日本は衰退「食堂車と車内販売」欧州鉄道最新事情 「昔ながら」の形は減っても食事の提供は堅持
新車導入にともない簡易な調理の食事に切り替わっていくケースも少なくないが、井上氏によるとベルギーの夜行列車運行スタートアップ企業「ヨーロピアンスリーパー」が始めた食堂車の連結が興味深いという。
この食堂車のメニューは、前菜からメイン、デザートまで各コースを4種から選択できるようにしたものだ。「こうした提供方法なら、組み合わせは50〜60種類となり、最小限の食材で最大限の効果が得られる仕組みとして賢いやり方」であり、「欧州では人手不足やコストの低下を『仕組み』で克服している印象」と指摘する。
主流になった「機内食スタイル」
2つ目は、食堂車やビュッフェ車を編成からなくし、乗客各自の座席で本格的な供食サービスを行う例で、航空機内での機内食サービスのようなスタイルだ。
具体例としては、ロンドンからイングランド西部やウェールズ方面への列車を運行するグレート・ウェスタン・レールウェイ(GWR)のインターシティ(IET)がある。1970年代から使われてきた車両「インターシティ125」の後継として導入された日立製「クラス800/802」では、ファーストクラスに豪華なセットメニューが提供される一方、普通車ではワゴンサービスで飲料やスナックを買うことになる。

このようにシートに食事を提供するサービスは、「プルマンスタイル」と呼ばれることもある。「オリエント急行」などのプルマンカーと呼ばれる車両では、乗客が座る席にダイニングテーブルを設置し、市中の高級レストランさながらの高品質な食事や飲料を出す習慣があることによる。

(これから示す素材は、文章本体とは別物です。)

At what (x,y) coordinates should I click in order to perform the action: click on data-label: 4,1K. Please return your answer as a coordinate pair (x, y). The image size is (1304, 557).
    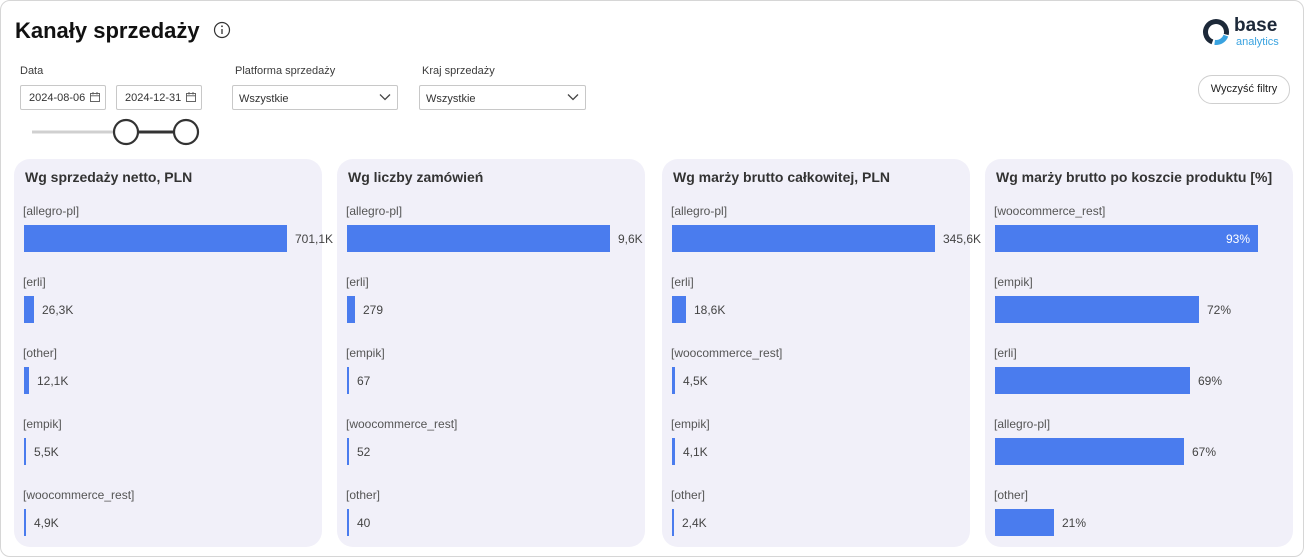
    Looking at the image, I should click on (696, 452).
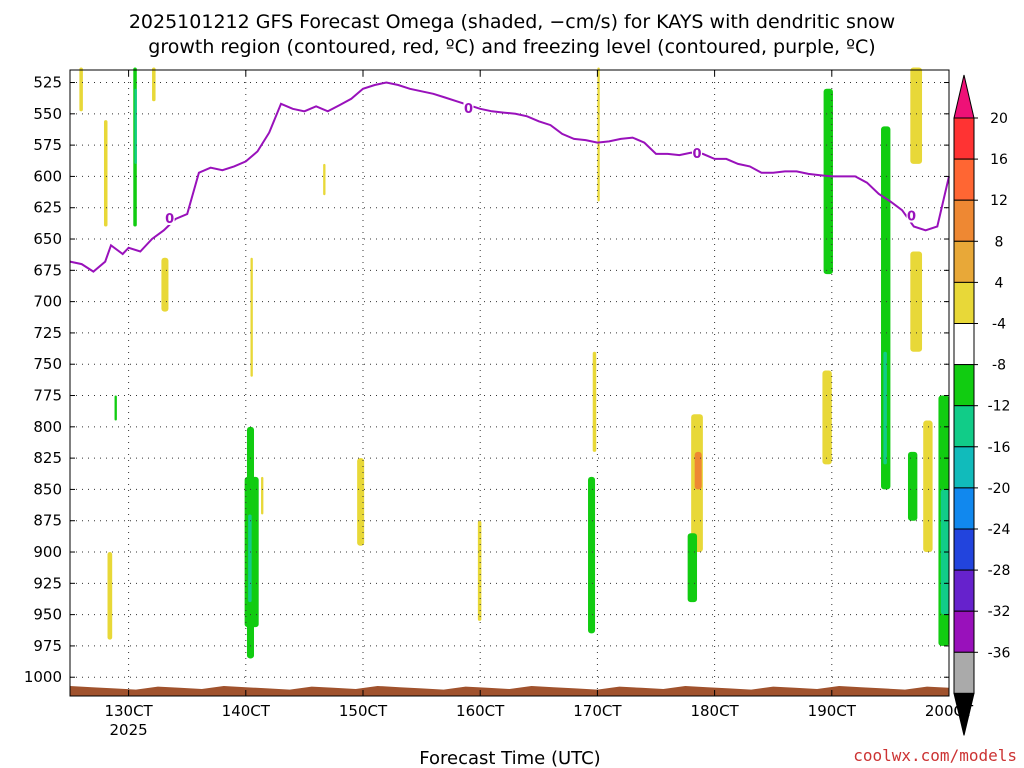 Image resolution: width=1024 pixels, height=768 pixels. I want to click on colorbar-tick-label: -36, so click(1000, 653).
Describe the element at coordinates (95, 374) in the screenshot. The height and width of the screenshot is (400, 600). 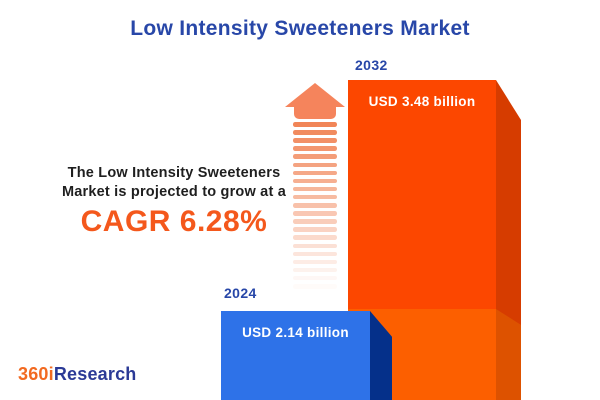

ただ、GWRのように長距離列車から「乗客との対面でサービスする供食設備」を完全に外す例は稀だ。各国を代表する高速列車、たとえばフランスのTGVやイタリアの「フレッチャロッサ」、スペインのAVEなどは、シートでの供食サービスのほかにカウンター形式の軽食提供を中心とするビュッフェ的なスペースも設けているケースがほとんどだ。